Small local businesses are much easier to keep track of. The majority of every dollar spend at an independent business goes right back to the community. It's easy to see the projects that your local businesses are sponsoring, and if you don't like them, move your business elsewhere. Similarly, when you invest in a local bank or credit union, you can be sure that your money is being used to support people and businesses in your community, not being payed as bonuses to executives or invested in oil futures.
The influence that your money has may not seem significant in the grand sceme of things, but it should not be taken lightly. We cannot control other people, we cannot control multi-national corporations, we cannot single handedly pass laws, we don't have the power to being or end wars, but we do control to whom and to what projects our money goes next. Buying and investing local ensures that the power our money gives us is being used for good.
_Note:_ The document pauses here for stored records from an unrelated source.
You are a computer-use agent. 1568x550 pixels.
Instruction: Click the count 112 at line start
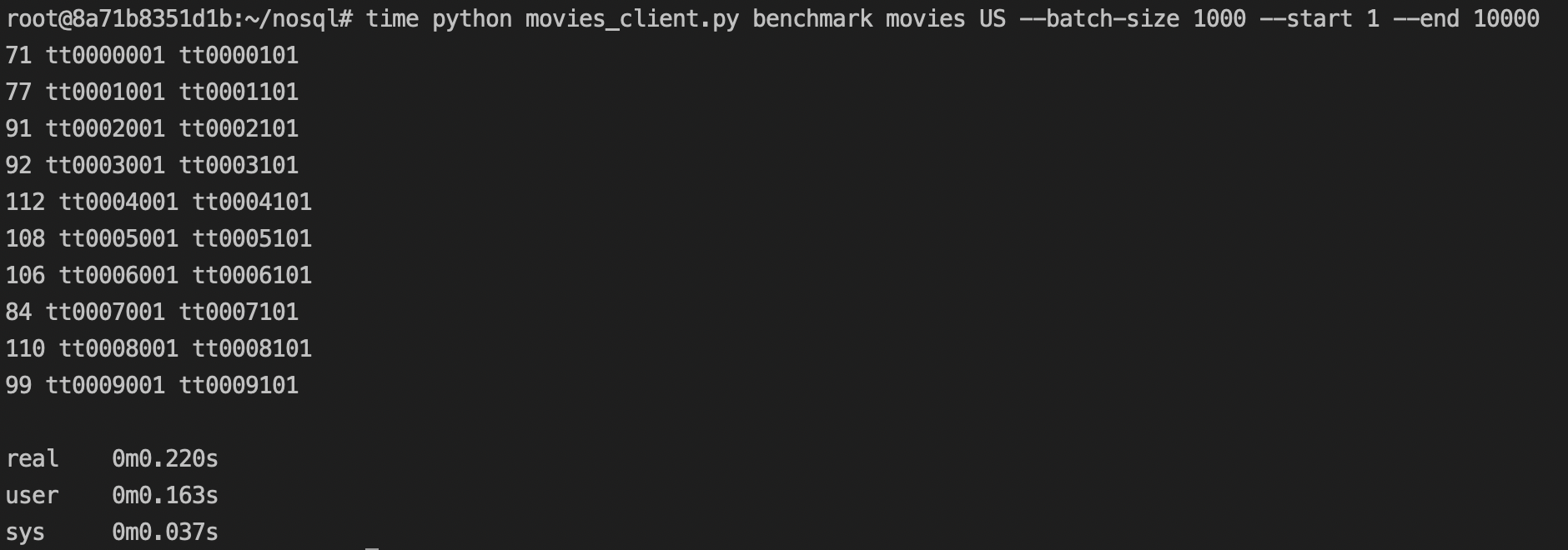25,202
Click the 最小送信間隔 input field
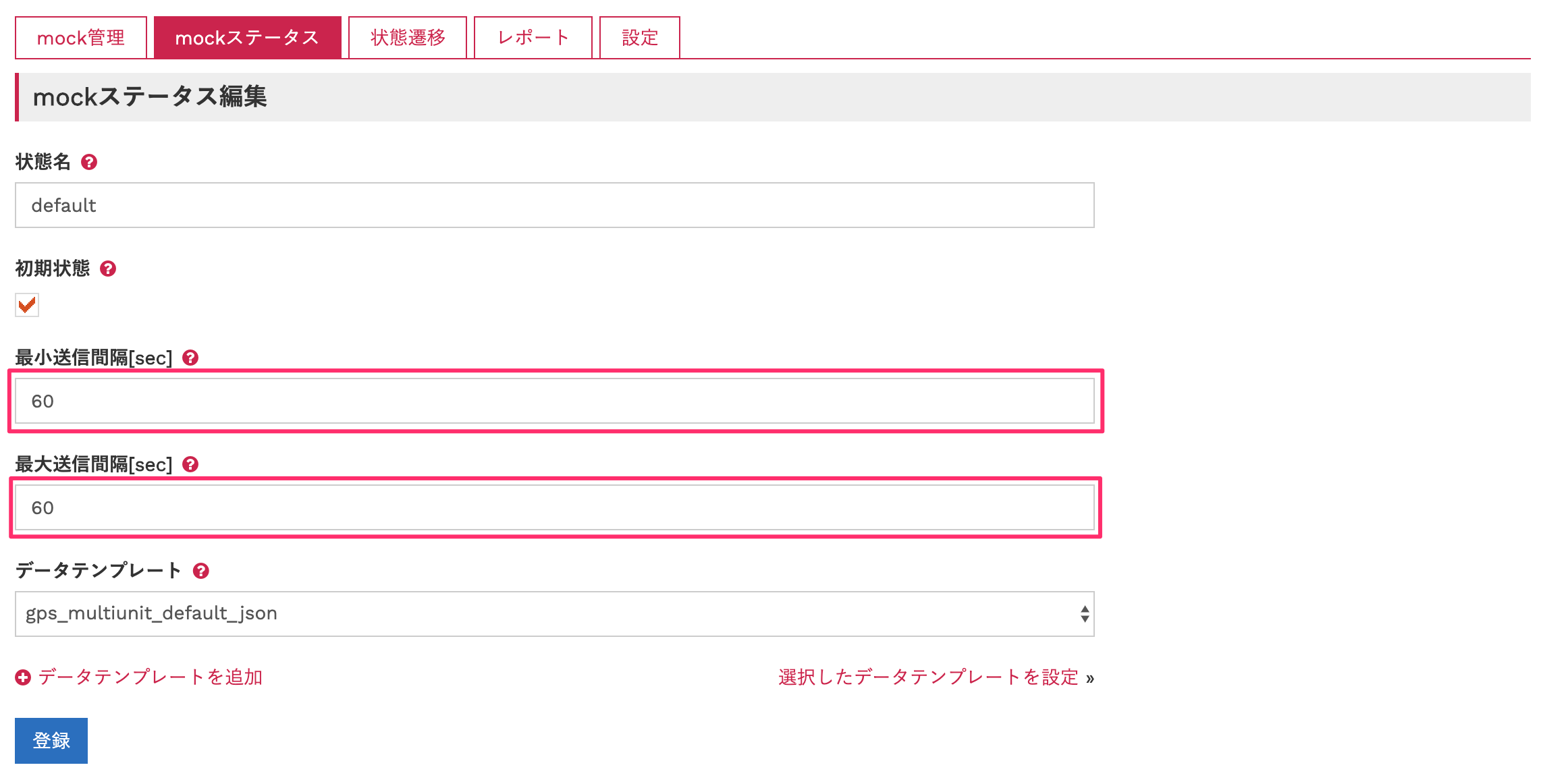Image resolution: width=1543 pixels, height=784 pixels. tap(553, 401)

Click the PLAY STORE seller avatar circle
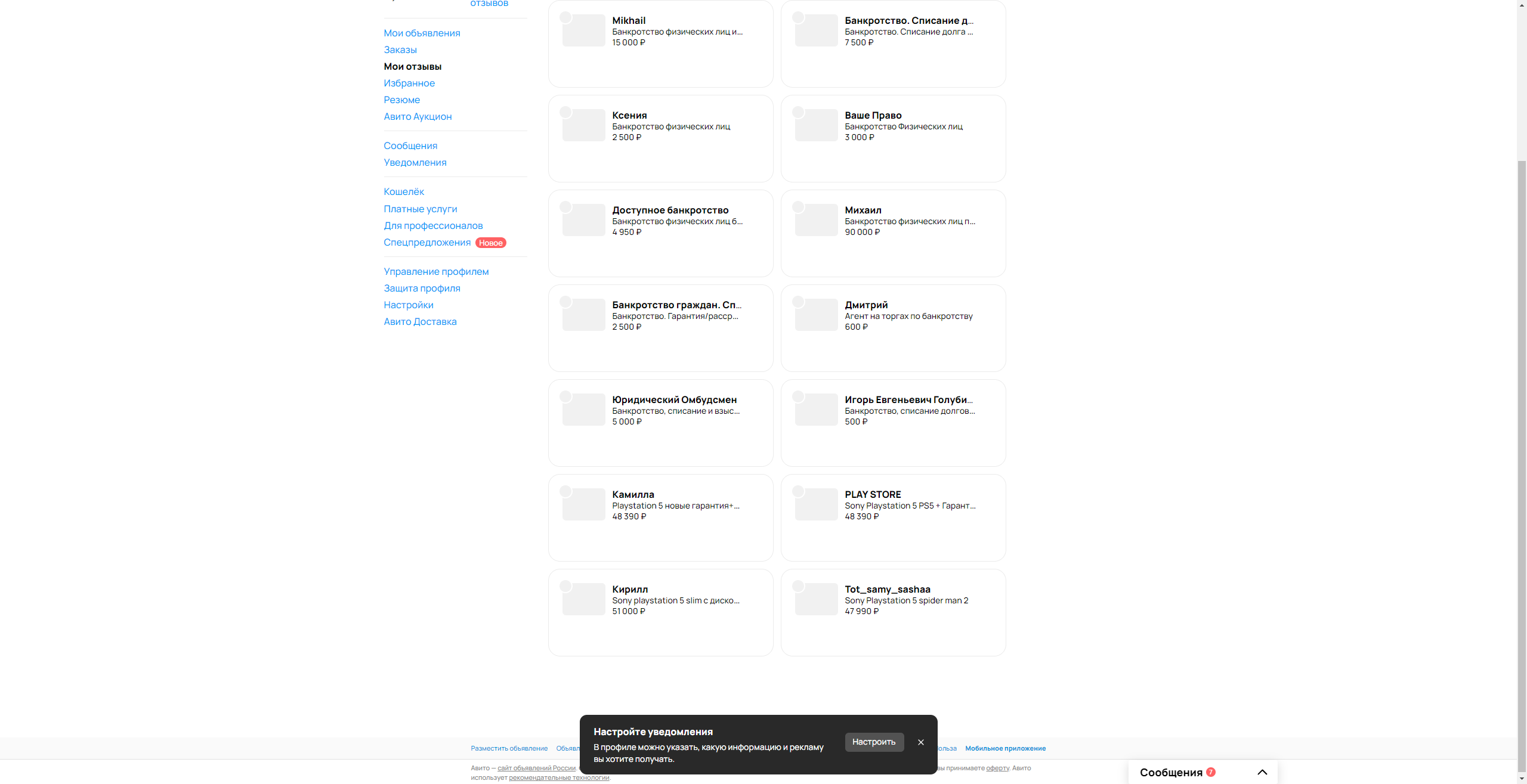[798, 491]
4. Local Businesses are the Laboratories of Capitalism
Small local businesses that are rooted in their communities exist to serve those communities. Yes, they function to make profit, but their ability to make that profit is directly dependent upon the businesses ability to provide goods and services desired by its community. For this reason small businesses are sources of great innovation. In order to compete they must find ways to serve their community in way that the bigger businesses cannot. This results in creative problem solving. Whether it be clever new ways to reduce the carbon footprint of lawn-care, or providing a communal space for bakers or chefs without the ability to foot the start-up cost of a professional kitchen - local businesses and entrepreneurs are devising creative manners to serve their communities everyday.State governments have been called "laboratories of democracy" because they are able to develop localized, creative legislations that solve tricky problems more swiftly and at a lower cost than the nation government could. These new solutions can then be adopted by other states and sometimes even the nation at large - think Massachusetts health care reform and "ObamaCare". This is exactly how local businesses serve us. They are able to experiment with creative and innovative ways to serve social good while still making profit with less risk than large companies could. By sharing these ideas and solutions, social good can be spread on the coat tails economic prosperity.
5. Make your Neighborhood, Community, City a Place you, and others, Want to Be
Every community has it's own energy and spirit. No neighborhood is really a Target, CVS, and Wells Fargot kind-of-place. Endorse the businesses that make your area special. Support your cities unique creative minds, and individual irreplaceable people!